Respuesta :
The aftertax salvage value will be $175,917.60
The modified elevated cost healing gadget (MACRS) is the tax depreciation gadget in the u.s.a..
aftertax salvage value:
while a business enterprise perform a sale of a long time asset, if the sales value is better than the book cost, it have to pay taxes for the diference.

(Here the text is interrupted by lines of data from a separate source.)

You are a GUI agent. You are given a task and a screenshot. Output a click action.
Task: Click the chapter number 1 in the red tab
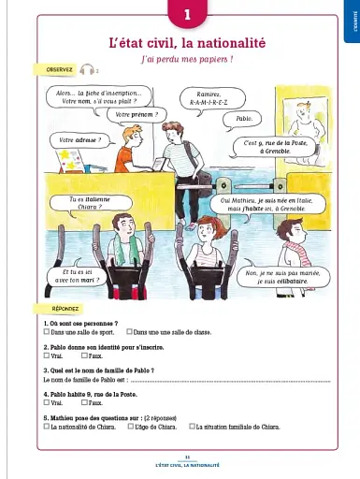pyautogui.click(x=187, y=15)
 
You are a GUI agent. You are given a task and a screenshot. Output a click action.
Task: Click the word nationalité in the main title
pyautogui.click(x=229, y=43)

So this definition sets the method:
( salvage - e book fee ) x tax fee = tax expense in the sale
so the salvage fee after tax may be:
salvage cost - tax rate
Resuming
salvage cost - (salavage fee - e book cost) x tax rate = after tax salvage cost
Now shifting to this precise question:
The property is being bought at the stop of the challenge, which menas at 12 months 5. the use of the MACRS you may determinate every year depreciation, you want to recognize the book value at the give up of yr 5
yr rate Depreciation price book value
1 20% $280.000 $1.120.000
2 32% $448.000 $672.000
3 19.2% $268.800 $403.200
4 11.52% $161.280 $241.920
5 11.52% $161.280 $80.640
6 5.76% $80.640
We got that the ebook price at 12 months 5 is $eighty.640 and we additionally understand that the salvage price estimated is for $225,000 and the tax charge will be of 34%
Now we calculate with the preceding formulation:
225,000 - (225,000 - 80640) x 34% = $175,917.60
The favored rate of go back is not used on this calculation because this is use to determinate if an investment can yield that charge. right here we work with the statistics of the way much will the asset will worth after the fifth 12 months being the taxes paid. The 14% can be use to determinate wether it's far convinient or no longer to do the challenge.